Учитывая приведенные выше аргументы, думаю, можно с большой долей уверенности говорить о том, что копией айона является не время, но небо. В движении небесных светил мы наблюдаем проекцию айона. Небо, по Платону, наилучшим образом копирует айон, но копирует единственно возможным, для возникающего мира образом: через движение. Время же оказывается разумным «видением» этого движения. Время, само являющееся айонным, неразрывно связанное с понятием числа, и как следствие – порядка, приоткрывает перед нами природу первообраза. Вполне справедливым, в этом смысле, кажется идея, что для правильного понимания платоновского представления о времени, необходимо внимательнее исследовать именно его числовую, аритмологическую природу, умещающуюся в лаконичном определении Платона «движущийся от числа к числу».

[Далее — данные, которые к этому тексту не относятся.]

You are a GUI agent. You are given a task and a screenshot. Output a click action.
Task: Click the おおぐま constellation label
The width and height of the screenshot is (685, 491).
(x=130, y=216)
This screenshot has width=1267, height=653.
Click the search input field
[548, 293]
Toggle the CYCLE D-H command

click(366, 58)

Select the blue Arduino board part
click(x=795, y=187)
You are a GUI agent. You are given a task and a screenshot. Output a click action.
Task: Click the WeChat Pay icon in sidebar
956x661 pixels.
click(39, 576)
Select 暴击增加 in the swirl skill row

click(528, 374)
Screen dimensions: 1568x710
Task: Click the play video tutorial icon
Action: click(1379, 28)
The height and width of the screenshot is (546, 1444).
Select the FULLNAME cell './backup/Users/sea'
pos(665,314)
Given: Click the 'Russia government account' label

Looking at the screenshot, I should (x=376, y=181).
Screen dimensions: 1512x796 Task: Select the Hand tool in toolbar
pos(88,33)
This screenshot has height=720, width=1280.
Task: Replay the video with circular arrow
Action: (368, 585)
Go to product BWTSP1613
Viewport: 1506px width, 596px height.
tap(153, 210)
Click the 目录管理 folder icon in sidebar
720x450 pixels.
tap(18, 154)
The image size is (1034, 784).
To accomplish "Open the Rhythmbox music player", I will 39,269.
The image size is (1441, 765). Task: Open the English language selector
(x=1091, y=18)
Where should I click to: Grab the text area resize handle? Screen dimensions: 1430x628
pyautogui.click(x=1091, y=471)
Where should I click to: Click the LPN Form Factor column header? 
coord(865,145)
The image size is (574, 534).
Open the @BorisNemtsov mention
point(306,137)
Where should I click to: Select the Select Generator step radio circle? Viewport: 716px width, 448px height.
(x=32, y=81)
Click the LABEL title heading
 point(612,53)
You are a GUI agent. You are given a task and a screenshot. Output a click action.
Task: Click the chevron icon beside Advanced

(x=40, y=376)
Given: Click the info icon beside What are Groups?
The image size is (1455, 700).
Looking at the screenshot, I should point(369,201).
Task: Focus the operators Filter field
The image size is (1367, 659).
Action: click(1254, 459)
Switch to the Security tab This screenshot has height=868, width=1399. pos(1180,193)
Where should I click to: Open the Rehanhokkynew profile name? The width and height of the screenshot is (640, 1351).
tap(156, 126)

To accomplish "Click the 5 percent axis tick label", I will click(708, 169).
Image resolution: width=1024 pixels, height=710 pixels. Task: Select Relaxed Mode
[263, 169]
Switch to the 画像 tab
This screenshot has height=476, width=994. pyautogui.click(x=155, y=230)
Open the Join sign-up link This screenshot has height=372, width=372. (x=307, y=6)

Тот факт, что именно небо, а не время, является копией айона, безусловно позволяет сделать несколько важных выводов. Прежде всего, снимается напряжение между понятиями χρόνος – αἰών, характерное для традиционной интерпретации. Сам факт того, что Платон описывает айон и время через эйконическое отношение, означает, что между этими понятиями должна в большей степени прослеживаться связь, а не различие и противопоставление. Кроме того, весьма важным оказывается и то, что интерпретация οὐρανός, как копии αἰών, позволяет говорить о более гармоничной, неизломанной привнесениями различных концептов, линии словоупотребления. Привнесение значения «вечность» кажется оправданным лишь до тех пор, пока традиционное значение «жизнь» (расширенная до смысла «полнота бытия»), не вписывается в общий контекст. Как, я надеюсь, мне удалось показать выше – Платон не изобретает новое значение, но переосмысливает и приспосабливает понятие айон для объяснения важнейших моментов своей космологии. Попытки объяснения космологии Платона, исходя из темпоральной природы копии и сверхтемпоральной («вечной») природы первообраза, являются несостоятельными хотя бы потому, что копия неоднократно называется Платоном «вечной» (исходя из предпосылки этой интерпретации αἰών=вечность). Правильная интерпретация понятия айон лежит здесь не в области темпоральных категорий (временное, сверхвременное, вечное), а в области категории бытия. Под айоном Платон понимает полноту бытия, обладает которой лишь первообраз. Тем не менее, копия в своем постоянном движении «описывает» ее: никогда не будучи (ὄν) полнотой бытия (αἰών), копия становится (γίγνομαι) полно-бытной (αἰώνιος) в своем движении согласно числу, т.е. во времени.